Quote Originally Posted by Lowell View Post
Nvidia now has a virtual monopoly on them for provisioning the AI revolution. And their stock has gone out the roof. So important are their GPU chips that the US government bans export of their highest end chips to adversaries, China in particular.
The interesting thing about that is AMD and Intel both have equally capable GPU hardware, but in the last 10 years they've completely botched the software side of things, so everyone defaults to nVidia. AMD and Intel have gotten better as of late, but if you want to do serious AI work, nVidia hardware is the best for now. The other interesting thing is that Google and Amazon make their own AI accelerator chips for in-house use only, and I've heard they are better than nVidia hardware.

On this front I, and I'm guessing you too JBMcB, am following the efforts toward creating personal agents, AI's that will be based on our private home computer systems that will serve as our own personal butlers, independent of and protected from internet based AI's and networks.
The software company I work for is looking at that, as are most other software companies. We want AI to analyze our source code to find optimizations and problems, but we don't want to hand that code over to Microsoft or Google, so we are working on running everything in-house.

I've seen where there are many instances of open-source AI's being offered by Meta, Google and others. Right now it takes some heavy hardware but the coding is becoming leaner and cleaner to the point where we will all have the option of our own personal AI's.
Depending on the model and what you want to do, running an AI takes a *lot* less hardware than training one.
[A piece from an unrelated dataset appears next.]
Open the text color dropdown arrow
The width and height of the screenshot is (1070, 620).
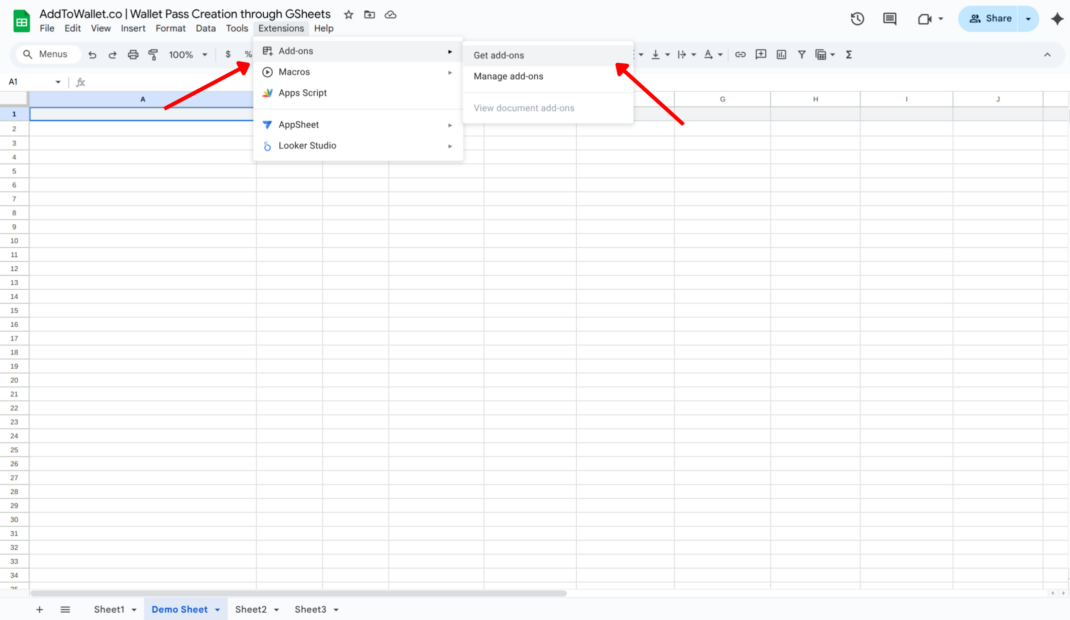tap(718, 54)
I could run a stripped-down version of ChatGPT on my mid-range machine and it would run OK. The thing that needs real horsepower is training the models, or getting them to learn. The latest version of ChatGPT took months to build on an enormous array of AI servers. Even doing basic lightweight training of a simple concept can take hours.

This is one of the main stumbling blocks to getting to generalized AI. As it stands, running a model is fairly easy in limited domains. ChatGPT can generate human-readable text fairly well, but it can't recognize pictures or do anything with video. Stable diffusion can recognize and create images to some degree of accuracy, but it doesn't understand text at all. None of the models can deal with abstract concepts very well, nor stacking more than a few concepts together at once. And, most importantly, none can learn in real-time. The on-line versions of ChatGPT cheat by culling the internet for updated information, but that doesn't get soaked into it's neural network. Doing that still takes days or weeks.
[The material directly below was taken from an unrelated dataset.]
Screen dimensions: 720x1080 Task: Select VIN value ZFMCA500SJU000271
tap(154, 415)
On top of that, we are nudging up against the physical limits of what we can do with computer chips. They are hitting the limit as to how small we can make them before the internal traces can't carry electricity. Quantum computers will work around this limitation, but general-purpose quantum computers are still quite a ways off. The most complex quantum machine has around 1,100 qbits, which is roughly equivalent to a transistor. A very basic adding machine needs around 2,000 transistors to function, so we are still a ways off from doing complex matrix operations on a quantum computer.